While doors are important, the rest of the enclosure plays an important role in maintaining airflow. Rack accessories must not impede air ingress or egress. Blanking panels are important as are side “air dams” or baffle plates, for they prevent any exhaust air from returning to the equipment intake (Blanking panels install in unused rackmount space while air dams install vertically outside the front EIA rails). These extra pieces must coexist with any cable management scheme or any supplemental rack accessories the user deems necessary.
The planning doesn’t stop at the accessory level. Hot aisle/cold aisle forces the data center staff to be especially detailed with spacing; each aisle must be sized to ensure optimal cooling and heat dissipation. To maintain spacing, end users must establish a consistent cabinet footprint, paying particular attention to enclosure depth. Legacy server enclosures were often shallow, ranging from 32″ to 36″ in depth. As both the equipment and the requirements grew, so did the server enclosure. A 42″ depth has become common in today’s data center with many manufacturers also offering 48″ deep versions. While accommodating deeper servers, this extra space allows for the previously mentioned cable management products, rack accessories, and rack PDUs.
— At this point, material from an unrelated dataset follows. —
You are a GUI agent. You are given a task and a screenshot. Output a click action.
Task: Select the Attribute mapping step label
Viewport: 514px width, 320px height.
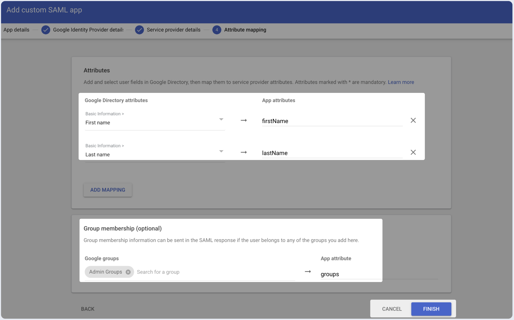(x=245, y=30)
Though hot aisle/cold aisle is deployed in data centers around the world, the design is not foolproof. An Uptime Institute whitepaper, written in 2002 on the design, regards heat loads of 50 watts/sq ft as significant (a far cry from the 1500 watts/sq ft touted by SuperNAP in August of 2008). Medium to high density installations have proven difficult for this layout, because it often lacks precise air delivery. Even with provisions at the enclosure (blanking panels, air dams), bypass air is common as is hot air recirculation. Hot spots occur and, more cold air is thrown at the servers, requiring excess energy at the fan and chiller levels.
Furthermore, with higher density installations, forcing > 2000 CFM through a perforated tile may be difficult, inefficient, and altogether impractical.
Despite this limitation of hot aisle/cold aisle, its premise of separation is widely accepted. Some cabinet manufacturers are taking this premise further, making the goal of complete air separation (or containment, if you will) a reality for the data center space.